You begin to breathe heavily, which gives the body the oxygen inflow that must be sent to the muscle fibers. The heart begins to beat faster, directing the blood to the muscles. Within 10 minutes of the race, the body begins to burn calories.
The temperature of the body increases by activating the sweat glands which, in turn, release moisture to cool the body. With good resistance training, you feel strong because you are taking safe steps towards the finish line. At this point, there are two possible endings for this story.
It could feed the race stand and move to the finish line. However, if you have neglected nutrition during your marathon preparation, your story may have an alternate end in which you ‘hit the wall’ and give up the race, regardless of the amount of training you have set. This could be simply because your body has more glycogen – the preferred source of energy for the body.
While most people focus on resistance training, it is equally important, if not more important, to develop a solid nutrition strategy and avoid a situation in which your body is exhausted.
The recommended practice time for a marathon runs from 12 to 20 weeks before the race. This time can be used to explore different foods, recipes and food products that fit your body and match the nutritional profile of a marathon plan.
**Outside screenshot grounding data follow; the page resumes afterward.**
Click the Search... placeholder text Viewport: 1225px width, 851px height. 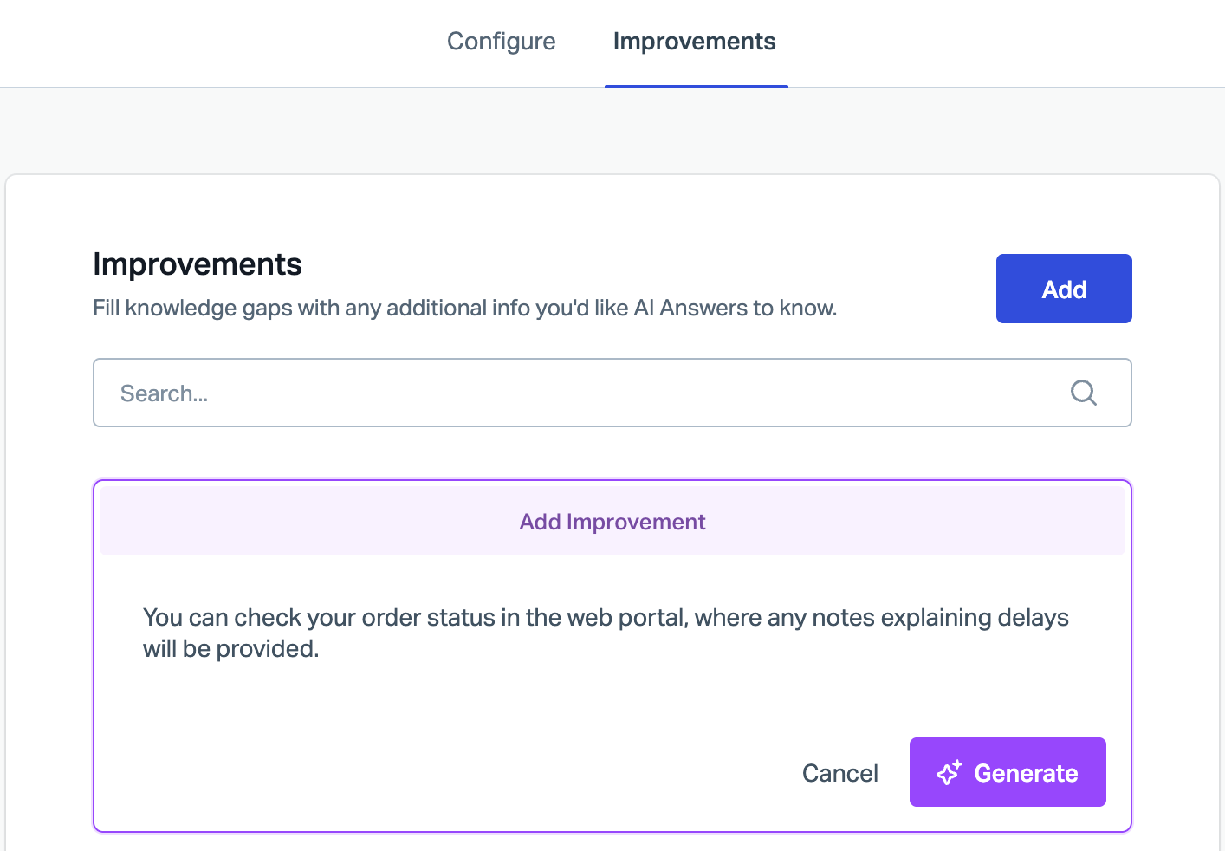164,393
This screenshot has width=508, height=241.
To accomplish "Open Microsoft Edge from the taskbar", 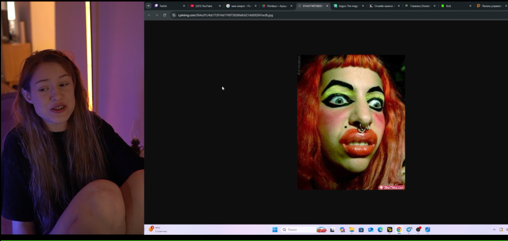I will coord(380,230).
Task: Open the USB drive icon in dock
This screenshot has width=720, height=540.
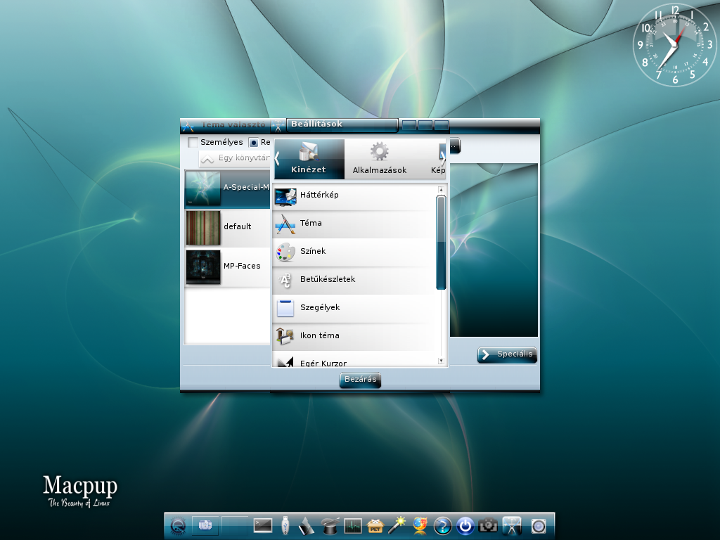Action: tap(285, 526)
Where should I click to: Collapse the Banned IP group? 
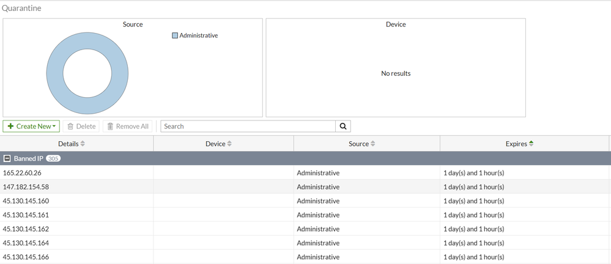point(7,158)
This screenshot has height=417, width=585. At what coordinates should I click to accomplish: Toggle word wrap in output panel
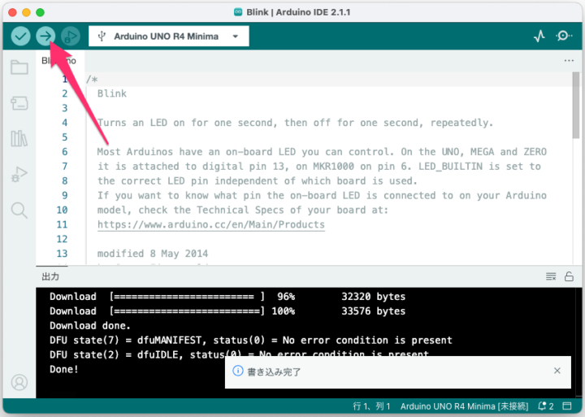(x=551, y=277)

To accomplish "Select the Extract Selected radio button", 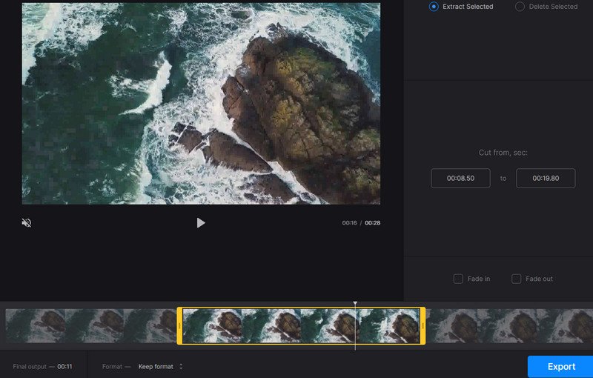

Carbohydrates with a low GI index, which release energy slowly, such as whole rice, pasta or boiled, can be introduced into your regular diet at this stage. While pasta and whole grain rice are the most popular forms of carbohydrates, you should not force your body to accept just one day before the marathon.
Eating food that is foreign to your stomach can lead to digestive problems, putting additional pressure on the body. Therefore, it is recommended to gradually introduce these foods into your diet so that your body gets accustomed to breaking.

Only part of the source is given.